So it seems that TNR (that’s The New Republic for you nonhipsters) featured a review of Clint Eastwood’s latest war flick American Sniper based solely on the trailer. This has people riled up, which I hate, because riling people back down leaves a massive carbon footprint.
I don’t see what all the huggah-muggah is about. Any eejit can review a movie based on its trailer. Try and review a movie that hasn’t been made yet — for which there isn’t even a script!
That’s where I come in (having been ceremoniously kicked out only a week ago, flags waving).
Please enjoy my review of Garibaldi, written and directed by Umberto Pascoletti (A Bag Full of Communism).
It has often been said that nations aren’t so much born as bled. I don’t know who said that first, but I’m ashamed of repeating it, because it doesn’t make a damn bit of sense. But the 19th century was rife with revolutionary movements and nation-builders, what with all the decent brick-laying jobs having been eaten up by guys named Aldo.
Italy was no different, except it was very different, and not in a way that gets a sandwich named after you. Divided among empires for centuries, that mercurial peninsula yearned for a nation-state like that of France and Spain and that other one shaped like a yew tree. Enter Giuseppe Garibaldi and his red-shirted band of soldier-types. Having fought for years in South America for reasons still unclear, the Garibaldini were heralded as the saviors of the fatherland who would throw off the yoke of the Spanish and the French and the Austrians and that guy, oh what’s his name, and unite a poor “geographical expression” into something that would one day make men’s suits cost more than a black-market kidney.
Exalting in victories and bewailing defeats, suffering exile to England (and enjoying a celebrity status that would be equaled only by the Beatles thirty years later only don’t quote me on that because math) but returning to the battlefield to finally hand over the keys of a new nation to a midget king, Garibaldi and his rag-tag army exemplify unmatched bravery, unyielding loyalty, and a Latin machismo that would choke a pride of lions. Plus, Pope Pius IX runs screaming from the Vatican, which is always fun.
Unfortunately, none of this is on display in the new film by director Umberto Pascoletti, whose previous work was celebrated as “a return to the glory days of neo-realism” by someone who thought Vittorio De Sica was a sports car. Pascoletti based his unwritten screenplay not on any of a half-dozen biographies of the Italian general, but on a haiku published in an Alitalia in-flight magazine.
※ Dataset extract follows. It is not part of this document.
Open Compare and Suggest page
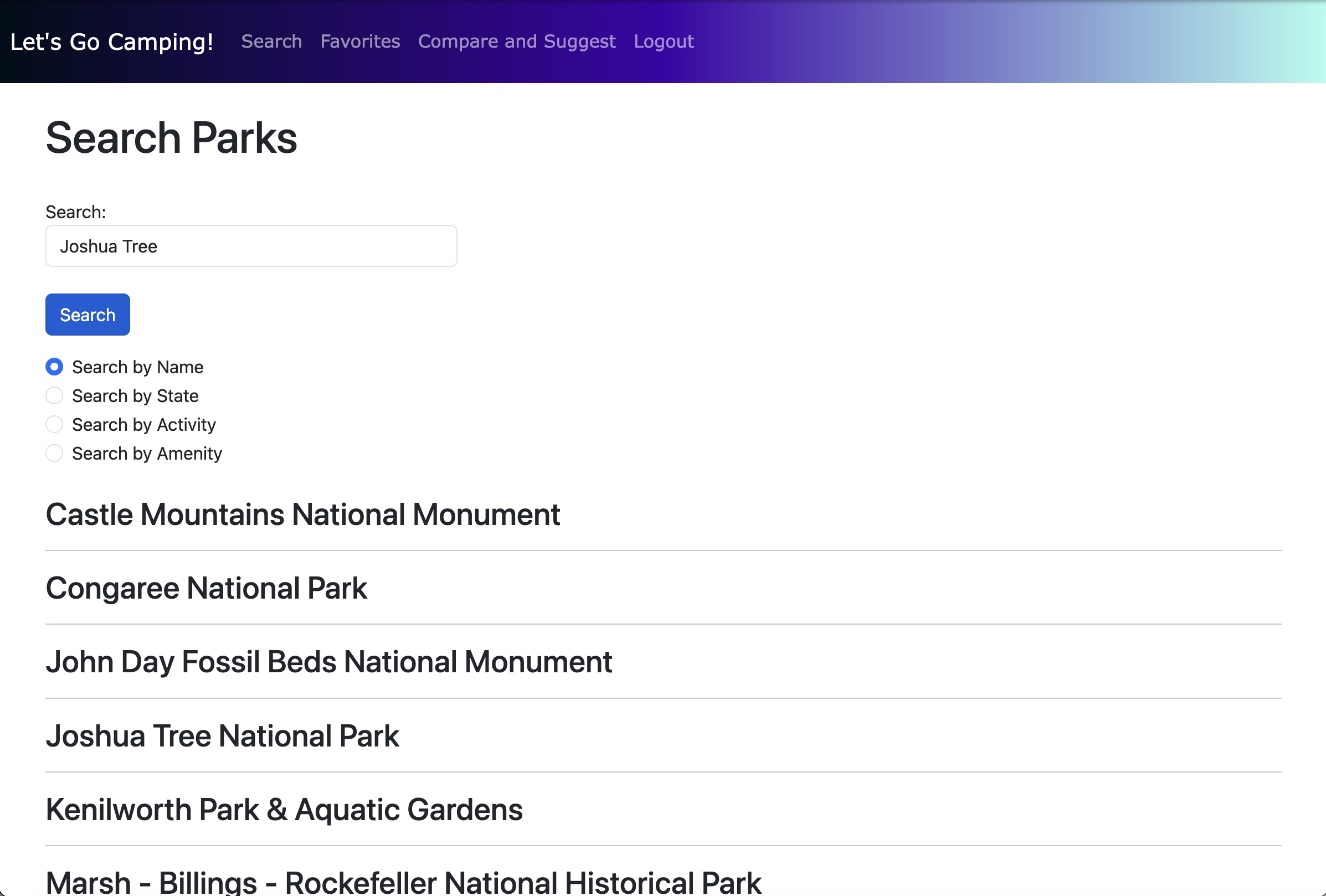 click(516, 42)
The entire three hours and fifty minutes (or so it seemed) is taken up with Garibaldi’s short sojourn to Staten Island, New York, in which he visits the home of Italian-American inventor Antonio Meucci, and discusses in mind-numbing depth the significance of opposite-side-of-the-street parking to Hegelian metaphysics.
Shot in black and white and later “textured” in Photoshop, with sound editing that makes Interstellar intelligible, Garibaldi fails to engage, uplift, thrill, or enlighten. Harvey Fishbein’s performance as the great soldier suffers from a total lack of talent on the part of the actor. Lackluster to the point of no damn luster at all, Fishbein seems completely disinterested in his character, and at times even begins making personal phone calls to his agent as his costars gesticulate wildly. Kevin O’Dooley as journalist and activist Giuseppe Mazzini offers the occasional moment of comic relief, as when he mistakes King Victor Emmanuel for a dry cleaner and upbraids him for “feeble” creases. And the cameo by Robert DeNiro as Giuseppe Verdi made me damn sick of how uninventive some cultures can be when it comes to Christian names.
Why the director thought it necessary to include English subtitles when the film was made in English remains a mystery, or why Staten Island looks so much like the Bahamas. I wish I could say there was some redeeming social or entertainment value in this ludicrous attempt at historical revisionism masquerading as epic but I would be lying, and I save all my lying for my freelance stuff.
Lacking in ideas, bereft of focus, lost in its own solipsistic worldview, Garibaldi is an academic’s dream but a damn waste of a Regal gift card. It almost makes one wish it won’t be made.
I give the film one and a half provolones.